Nothing but the lines below between the line holding "Neustadt-Geflüster unterstützen (56, 519)" and the line holding "Refund policy (153, 2488)", inclusive, should appear in the answer, each set down exactly.

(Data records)
* * * * *

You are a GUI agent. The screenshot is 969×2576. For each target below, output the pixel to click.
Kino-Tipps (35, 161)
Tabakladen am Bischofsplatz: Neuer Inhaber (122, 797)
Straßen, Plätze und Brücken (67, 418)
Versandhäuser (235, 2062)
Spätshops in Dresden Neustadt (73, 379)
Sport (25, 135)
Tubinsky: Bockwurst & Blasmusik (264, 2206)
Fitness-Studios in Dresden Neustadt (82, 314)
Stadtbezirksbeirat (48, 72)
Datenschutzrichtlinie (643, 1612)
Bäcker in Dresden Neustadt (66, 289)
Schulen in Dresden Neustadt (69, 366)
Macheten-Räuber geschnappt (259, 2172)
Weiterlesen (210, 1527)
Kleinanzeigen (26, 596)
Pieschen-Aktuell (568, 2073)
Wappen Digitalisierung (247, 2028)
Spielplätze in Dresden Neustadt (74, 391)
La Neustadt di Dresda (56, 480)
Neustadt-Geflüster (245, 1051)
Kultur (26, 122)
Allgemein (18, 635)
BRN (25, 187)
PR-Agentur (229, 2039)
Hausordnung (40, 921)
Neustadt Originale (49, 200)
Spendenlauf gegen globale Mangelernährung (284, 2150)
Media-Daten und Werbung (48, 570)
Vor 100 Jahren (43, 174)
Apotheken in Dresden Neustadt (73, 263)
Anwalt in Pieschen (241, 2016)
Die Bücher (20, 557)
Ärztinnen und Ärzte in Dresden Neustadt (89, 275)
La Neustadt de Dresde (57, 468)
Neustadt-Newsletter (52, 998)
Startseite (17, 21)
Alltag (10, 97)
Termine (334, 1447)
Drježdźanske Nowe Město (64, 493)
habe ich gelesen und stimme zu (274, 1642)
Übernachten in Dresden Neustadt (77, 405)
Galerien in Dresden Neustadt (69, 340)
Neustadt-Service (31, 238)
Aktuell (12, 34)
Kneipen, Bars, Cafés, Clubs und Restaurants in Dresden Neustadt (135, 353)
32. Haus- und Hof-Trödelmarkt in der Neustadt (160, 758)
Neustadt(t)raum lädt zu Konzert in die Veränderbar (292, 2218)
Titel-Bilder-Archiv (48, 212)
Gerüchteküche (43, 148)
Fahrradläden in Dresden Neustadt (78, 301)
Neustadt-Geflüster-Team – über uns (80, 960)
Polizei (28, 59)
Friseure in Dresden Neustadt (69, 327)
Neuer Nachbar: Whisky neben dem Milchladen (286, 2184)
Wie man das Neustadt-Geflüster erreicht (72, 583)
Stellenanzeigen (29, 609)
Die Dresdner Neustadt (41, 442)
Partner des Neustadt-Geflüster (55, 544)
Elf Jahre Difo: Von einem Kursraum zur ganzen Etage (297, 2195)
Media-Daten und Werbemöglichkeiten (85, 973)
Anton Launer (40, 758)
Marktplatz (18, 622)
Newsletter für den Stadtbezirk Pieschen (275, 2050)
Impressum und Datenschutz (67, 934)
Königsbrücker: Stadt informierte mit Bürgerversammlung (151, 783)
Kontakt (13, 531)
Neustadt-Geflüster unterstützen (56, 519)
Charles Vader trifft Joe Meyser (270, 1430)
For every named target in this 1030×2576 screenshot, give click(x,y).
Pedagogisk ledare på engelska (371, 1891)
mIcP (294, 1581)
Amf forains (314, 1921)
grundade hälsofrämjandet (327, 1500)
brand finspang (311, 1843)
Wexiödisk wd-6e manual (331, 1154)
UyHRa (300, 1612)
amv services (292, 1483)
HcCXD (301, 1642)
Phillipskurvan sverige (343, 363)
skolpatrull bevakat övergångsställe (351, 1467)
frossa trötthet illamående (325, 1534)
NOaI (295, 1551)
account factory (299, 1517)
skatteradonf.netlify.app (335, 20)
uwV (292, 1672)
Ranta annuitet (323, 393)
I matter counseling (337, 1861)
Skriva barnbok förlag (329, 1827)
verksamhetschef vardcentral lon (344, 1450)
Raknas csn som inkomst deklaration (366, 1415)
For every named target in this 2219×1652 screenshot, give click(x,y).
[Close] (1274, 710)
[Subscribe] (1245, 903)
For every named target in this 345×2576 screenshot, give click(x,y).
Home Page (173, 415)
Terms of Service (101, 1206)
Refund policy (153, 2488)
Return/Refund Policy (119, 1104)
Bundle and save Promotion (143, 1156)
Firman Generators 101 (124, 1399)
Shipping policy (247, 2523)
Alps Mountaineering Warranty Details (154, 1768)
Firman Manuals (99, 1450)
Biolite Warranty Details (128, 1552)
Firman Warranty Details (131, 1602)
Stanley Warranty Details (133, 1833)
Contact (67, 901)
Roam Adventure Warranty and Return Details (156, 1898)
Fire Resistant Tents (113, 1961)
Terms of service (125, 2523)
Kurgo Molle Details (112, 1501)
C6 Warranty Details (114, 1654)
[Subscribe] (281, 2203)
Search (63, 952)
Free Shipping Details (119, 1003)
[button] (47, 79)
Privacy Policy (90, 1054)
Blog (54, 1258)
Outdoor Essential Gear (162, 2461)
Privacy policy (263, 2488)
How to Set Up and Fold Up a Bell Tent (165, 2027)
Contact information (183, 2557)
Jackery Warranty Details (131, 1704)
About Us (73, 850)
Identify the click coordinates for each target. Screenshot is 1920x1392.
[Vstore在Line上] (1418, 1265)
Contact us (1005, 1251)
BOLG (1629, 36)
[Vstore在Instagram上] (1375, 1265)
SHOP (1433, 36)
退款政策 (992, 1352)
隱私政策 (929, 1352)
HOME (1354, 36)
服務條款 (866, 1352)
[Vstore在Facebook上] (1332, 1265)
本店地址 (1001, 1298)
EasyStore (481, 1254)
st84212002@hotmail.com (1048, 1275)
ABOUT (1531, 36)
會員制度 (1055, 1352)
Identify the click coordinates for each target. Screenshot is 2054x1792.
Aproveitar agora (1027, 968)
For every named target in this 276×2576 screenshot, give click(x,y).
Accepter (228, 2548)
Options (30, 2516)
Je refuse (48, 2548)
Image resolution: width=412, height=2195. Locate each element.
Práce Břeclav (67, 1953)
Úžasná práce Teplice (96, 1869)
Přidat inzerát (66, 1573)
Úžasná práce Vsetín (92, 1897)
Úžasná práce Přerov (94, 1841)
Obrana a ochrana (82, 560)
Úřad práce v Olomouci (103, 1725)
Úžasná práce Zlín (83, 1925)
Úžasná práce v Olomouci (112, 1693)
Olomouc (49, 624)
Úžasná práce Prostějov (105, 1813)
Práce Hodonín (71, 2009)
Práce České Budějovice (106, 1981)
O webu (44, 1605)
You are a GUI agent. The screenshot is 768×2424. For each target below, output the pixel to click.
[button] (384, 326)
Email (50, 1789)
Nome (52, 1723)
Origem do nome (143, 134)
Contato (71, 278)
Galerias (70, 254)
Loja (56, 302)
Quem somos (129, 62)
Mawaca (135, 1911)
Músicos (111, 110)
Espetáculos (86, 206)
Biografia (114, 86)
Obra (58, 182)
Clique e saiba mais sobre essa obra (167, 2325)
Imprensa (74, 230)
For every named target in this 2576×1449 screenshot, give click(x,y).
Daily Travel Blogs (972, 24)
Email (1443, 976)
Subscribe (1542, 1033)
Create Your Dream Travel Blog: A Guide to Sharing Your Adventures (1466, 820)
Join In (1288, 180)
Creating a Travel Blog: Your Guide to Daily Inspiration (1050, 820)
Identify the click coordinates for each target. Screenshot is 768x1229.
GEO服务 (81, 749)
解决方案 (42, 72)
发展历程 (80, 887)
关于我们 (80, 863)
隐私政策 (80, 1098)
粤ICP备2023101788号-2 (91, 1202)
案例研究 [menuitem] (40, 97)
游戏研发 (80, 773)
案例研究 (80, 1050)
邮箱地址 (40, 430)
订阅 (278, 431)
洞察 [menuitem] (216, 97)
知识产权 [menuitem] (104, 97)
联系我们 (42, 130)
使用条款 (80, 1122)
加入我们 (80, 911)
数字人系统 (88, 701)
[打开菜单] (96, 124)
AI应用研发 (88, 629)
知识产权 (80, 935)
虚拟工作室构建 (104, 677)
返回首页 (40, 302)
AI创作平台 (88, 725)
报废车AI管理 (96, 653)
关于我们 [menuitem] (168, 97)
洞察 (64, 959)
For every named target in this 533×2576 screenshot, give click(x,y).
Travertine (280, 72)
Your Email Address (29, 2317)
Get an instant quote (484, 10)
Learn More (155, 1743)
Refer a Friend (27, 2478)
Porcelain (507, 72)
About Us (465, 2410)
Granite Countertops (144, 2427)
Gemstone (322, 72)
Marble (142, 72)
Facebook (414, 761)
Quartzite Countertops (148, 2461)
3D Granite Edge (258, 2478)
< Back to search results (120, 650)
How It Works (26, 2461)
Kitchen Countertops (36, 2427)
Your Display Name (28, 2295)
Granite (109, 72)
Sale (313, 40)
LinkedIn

* * * * *

PROBLEM SOLUTION:
Neustadt-Geflüster unterstützen (56, 519)
Charles Vader trifft Joe Meyser (270, 1430)
For every named target in this 1030×2576 screenshot, give click(x,y).
Pedagogisk ledare på engelska (371, 1891)
mIcP (294, 1581)
Amf forains (314, 1921)
grundade hälsofrämjandet (327, 1500)
brand finspang (311, 1843)
Wexiödisk wd-6e manual (331, 1154)
UyHRa (300, 1612)
amv services (292, 1483)
HcCXD (301, 1642)
Phillipskurvan sverige (343, 363)
skolpatrull bevakat övergångsställe (351, 1467)
frossa trötthet illamående (325, 1534)
NOaI (295, 1551)
account factory (299, 1517)
skatteradonf.netlify.app (335, 20)
uwV (292, 1672)
Ranta annuitet (323, 393)
I matter counseling (337, 1861)
Skriva barnbok förlag (329, 1827)
verksamhetschef vardcentral lon (344, 1450)
Raknas csn som inkomst deklaration (366, 1415)
For every named target in this 2219×1652 screenshot, give click(x,y).
[Close] (1274, 710)
[Subscribe] (1245, 903)
For every named target in this 345×2576 screenshot, give click(x,y).
Home Page (173, 415)
Terms of Service (101, 1206)
Refund policy (153, 2488)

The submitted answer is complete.